Bugün İsa soruma bir öğretici
hikâye ile cevap veriyor. Tarlanın vereceği meyve ekinciye
bağlı değildir, sadece tarlaya bağlıdır. Tarla
boş yani hür, temiz olabilir, ya da taşlı veya yabani otlarla
dolu olabilir, hatta içinden bir yol geçiyor da olabilir. Allah’ın sözü,
aynen tohumlar gibidir. Bolca, cömertlikle ekilebilir, ama onu dinleyen
yürekler başka şeylerle meşgullerse, ya da yürekler çimento gibi
sertse hiçbir şey değişmez, aynen kalarak ne barış ne
de sevinç meyveleri verirler. İlk temizlenmesi gereken yürek benimkidir.

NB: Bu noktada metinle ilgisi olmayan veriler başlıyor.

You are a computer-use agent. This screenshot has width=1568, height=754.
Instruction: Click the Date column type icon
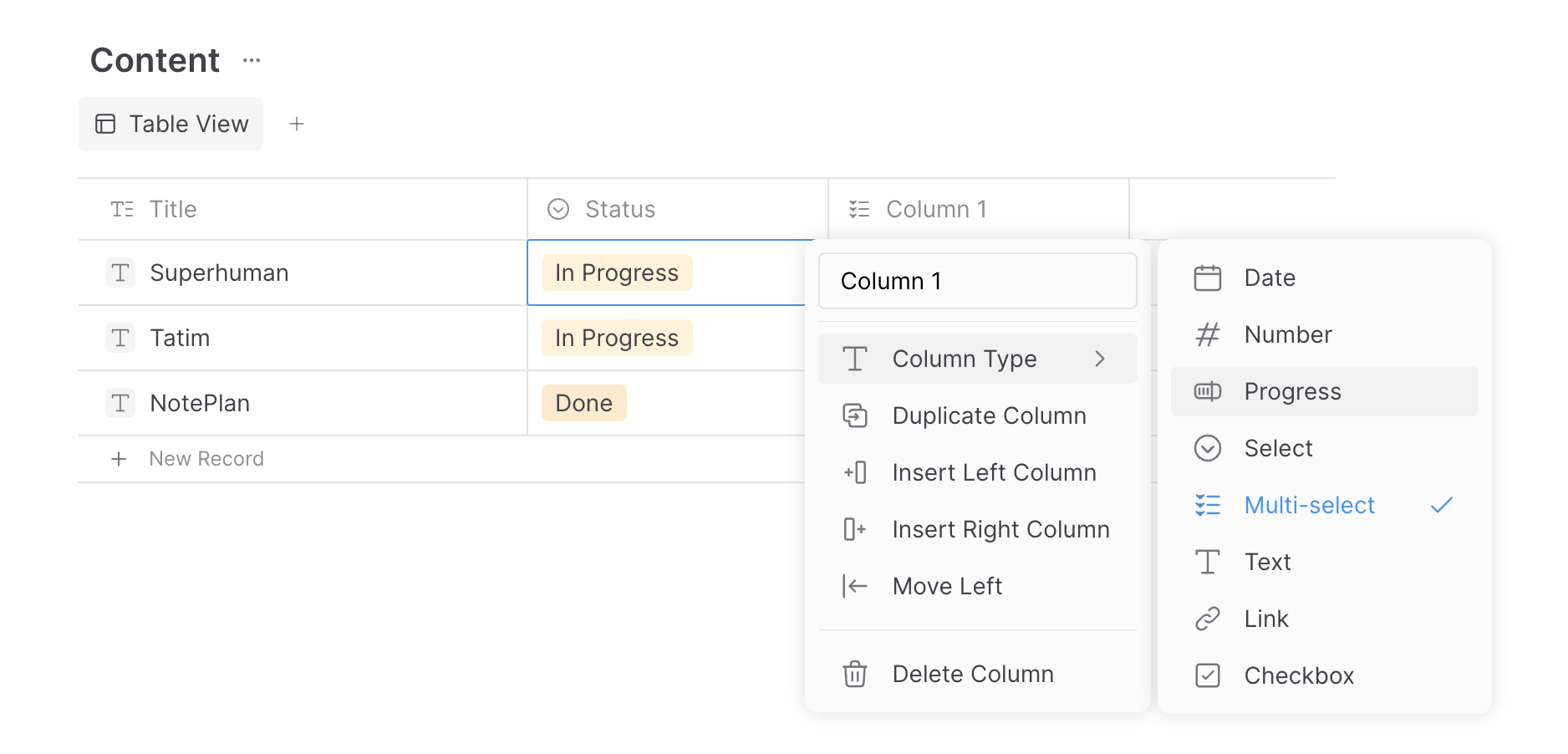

Benim yüreğimde de bazen Allah’ın sevgisinden gelen söz
boğuluyor veya hemencecik unutuluyor. Ben kimseden bir şey bekleyemem,
ne Sözü söyleyenden ne de Sözün kendisinden! Ben özellikle yüreğimi
kontrol etmeliyim, taş ve dikenlerden arındırmalıyım,
yani maddi düşüncelerden, kendimi beğenmişlikten, hırstan,
bazı bağımlılıklardan kurtarmalıyım:
işte bunlar, Baba’nın arzularına göre yaşamımın
büyümesini engelleyen gerçeklerdir.
Yüreğin ‘temizliği’ acı
verir. Bunu havari Pavlus da, Romalılara mektubunda anlatmaktadır.
Etrafımızı acı çeken yaratıklar
sarmıştır, onların acılarının sebebi de
şudur: Yaratıldıkları amaca uygun gelişememişler.
Her şey günah sebebiyle fanidir: insanların düşüncesinde ve
eylemlerinde halen var olan bu günah her ortamı bozmaya devam etmektedir.
Her şey hürriyete can atar, yani sevgiyi göstermek ister: O sevgi ki
yaratılmalarının aracı ve sebebiydi. Sadece şeyler
değil de, insanlar, bilinçli veya bilinçsiz olarak, daha çok Allah’ın
gizemini taşımak ve göstermek isterler. Acı çekenler, bu yoldan
ayrıldığı için veya çıkarıldığı
için acı çeker. Nitekim yaşamının amacını
bilmeyen çok acı çeker. Çünkü bu kişi yüzeysel olarak yaşar,
dalgındır, daima yeni doyumlar arar ve hiçbir şeyden memnun
kalmaz. Çok kişi boş kaygılar sebebiyle kaybolur, çok kişi
zenginleşmeye çalışır ama sebebini bilemezler, birçok
kişi yüreklerinin boşluğunu doldurmak için kar amaçlı
işlere girer veya eğlencelere dalarlar. Bu boşluğun, bu
anlamsızlığın yarattığı hastalıklar
artar. Bu gerçeklere baktığımızda Rabbimizin bizleri
kendisiyle yaşamaya çağırmasının, O’na şan
vermemizi istemesinin, yüreğimizi sevgisiyle doldurmanın ne kadar
büyük bir armağan olduğunu anlarız. Bizleri Sözü ile
eğiterek ne kadar büyük bir armağan verir! Böylece
yaşamımızın sebebini öğreniriz ve Onunla iş
birliği yapabiliriz.
Yüreğimizin
‘toprağını’ Rab’bin ekimine hazırlayalım! Yani
İsa’dan gelen her Sözü, hatta Baba’nın Sözü olan İsa’nın
kendisini yüreğimizde kabul edebilmek için yüreğimizi hür
kılalım. İsa’yı hiç bir şey, hiç bir
sıkıntı, geçici şeylere ilgi, boğmamalı.
İsa’yı kabul ettiğimizde varlığı çok meyve verir,
sevgi, hürriyet, barış, azizlik ve yaşam meyvesi verir!
Kim İsa’yı kabul ediyorsa, o
kişi çok meyve verir, biz bunu görmesek de. Ben vaaz etmeye, Allah’ın
Sözünü müjdeleyip açıklamaya devam edeceğim: Kendi ‘ambarında’
meyveyi toplayacak olan O’dur, benim meraklanmam gerekmiyor!